Christian educational institutions are vehemently opposed to the bill, saying it would mean that "they would no longer be able to determine for themselves the scope of their religious convictions as applied in student conduct policies, housing and restroom/locker facilities, and other matters of religious expression and practical campus life," according to the website Oppose 1146.
The proposed policy would also make Christian colleges and universities open to anti-discrimination lawsuits and government supervision.
The bill has already passed in the California State Senate and the Assembly is set to consider it for a vote next in what some are calling an attack on both educational and religious freedom, all in the name of protecting the LGBT community.
Senator Ricardo Lara, the author of Senate Bill 1146 stated, "All students deserve to feel safe in institutions of higher education, regardless of whether they are public or private. California has established strong protections for the LGBTQ community and private universities should not be able to use faith as an excuse to discriminate and avoid complying with state laws." The only exception to the law would be schools that directly prepare students for pastoral ministry.
John Jackson, President of California's William Jessup Univeristy responded by saying "The passage of this bill would destroy the foundation upon which this university was founded. Systematically discriminating against religious institutions and preventing student access and choice to Christian higher education is bad policy and will have a negative effect on the state of California." He was not alone among university voices opposed to the bill.
Lee Wilhite, Vice President of University Communications at Biola University, expressed his concern with the law as well: "It functionally eliminates the religious liberty of all California faith-based universities. It really does infringe on how we carry out our mission."
Under the guise of anti-discrimination, California Democrats are threatening to impose their views on all universities and limit a students' ability to attend a university that accords with his beliefs.
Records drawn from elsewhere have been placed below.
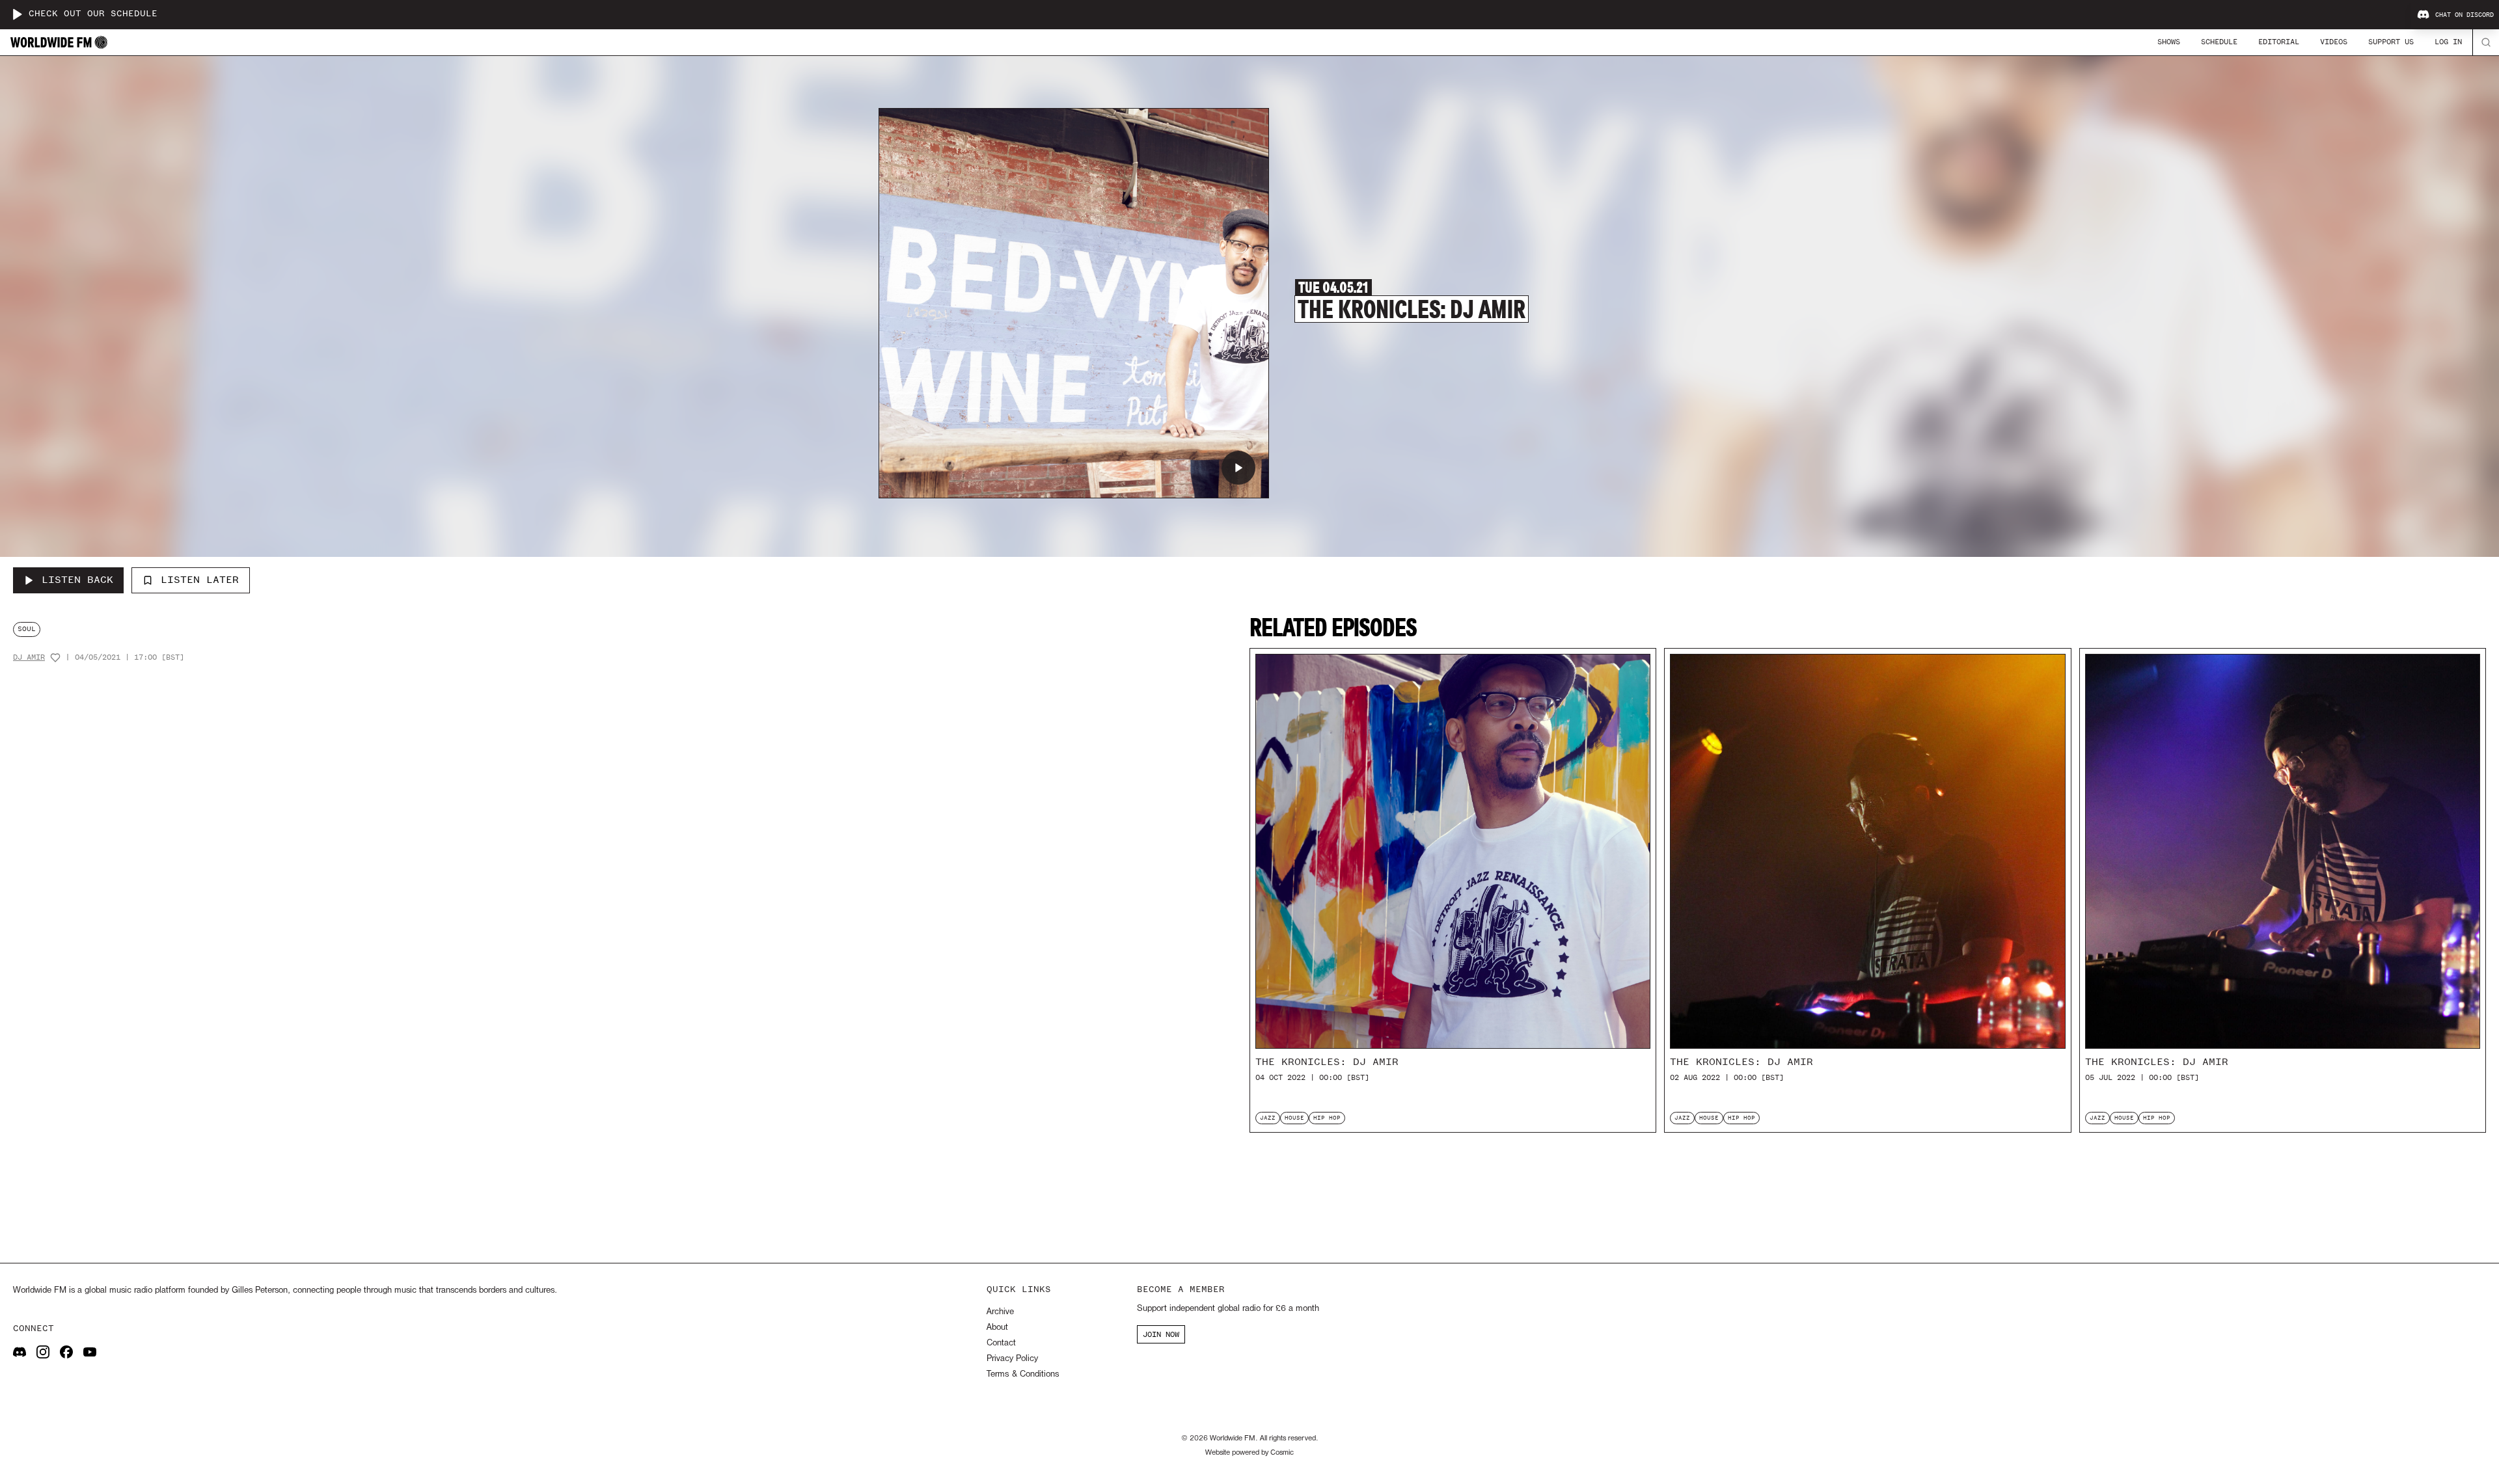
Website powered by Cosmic (1249, 1453)
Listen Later (200, 580)
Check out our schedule (93, 14)
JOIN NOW (1161, 1334)
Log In (2448, 41)
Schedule (2219, 41)
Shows (2168, 41)
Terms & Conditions (1023, 1374)
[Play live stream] (16, 14)
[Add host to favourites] (55, 658)
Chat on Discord (2464, 15)
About (997, 1327)
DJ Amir (29, 657)
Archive (1000, 1311)
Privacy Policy (1012, 1358)
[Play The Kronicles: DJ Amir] (1238, 468)
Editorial (2278, 41)
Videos (2333, 41)
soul (27, 629)
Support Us (2391, 41)
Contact (1001, 1343)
Several schools have declared their intention to defy the law and take the issue to Supreme Court while other schools have formed a coalition to seek a religious exemption in the bill. Jackson frames the stance of his school clearly when he states, "We are not willing to change our policies. There is a very intentional attempt to marginalize those who don't accept the notions of sexual orientation and gender identity as the government has framed them."
The obvious answer to protests of discrimination based on faith at faith-based universities is far too logical to be put into practice of course.
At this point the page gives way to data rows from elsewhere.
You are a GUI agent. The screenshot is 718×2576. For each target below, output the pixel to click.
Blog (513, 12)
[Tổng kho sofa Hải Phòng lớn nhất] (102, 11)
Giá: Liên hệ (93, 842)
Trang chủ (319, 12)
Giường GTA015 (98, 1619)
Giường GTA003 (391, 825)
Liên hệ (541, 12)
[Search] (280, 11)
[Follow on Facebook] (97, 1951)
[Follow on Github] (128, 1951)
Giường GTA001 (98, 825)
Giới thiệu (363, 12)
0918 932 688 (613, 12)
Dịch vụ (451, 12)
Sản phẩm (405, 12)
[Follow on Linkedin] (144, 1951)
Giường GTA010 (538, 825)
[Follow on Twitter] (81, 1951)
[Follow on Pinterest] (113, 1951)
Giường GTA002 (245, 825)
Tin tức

If you are not Jewish, you are not obligated to attend a Jewish university. If you are not Christian, feel free not to apply to a university based on Christian values and if you aren't Muslim, you might want to cross Islamic based schools such as Zaytuna College off your list.
It isn't as if there weren't a plethora of choices available in California; of the state's 281 accredited universities, only 42 are Christian faith based institutions. If your beliefs don't align with any religious faith, you still have the majority of the universities in the state to choose from.
As was the case with the high school restroom gender discrimination debate across the country in which the federal government threatened to withhold federal funding, the government is using the power of the purse to compel action as well.
In addition to specific lawsuits for noncompliance, the State of California would cut off student aid funding to faith based universities that do not fall into line with the new regulations.
The First Amendment to the Constitution states that "Congress shall make no law respecting an establishment of religion, or prohibiting the free exercise thereof" and for some it is hard to see how Bill 1146 doesn't do both, establishing a religion of secular humanism while banning the free practice of all others.
Progressive California may be the first, but it likely won't be the last to try to pass such laws.
The Council for Christian Colleges and Universities warned that the bill could set a precedent for Christian colleges across the U.S.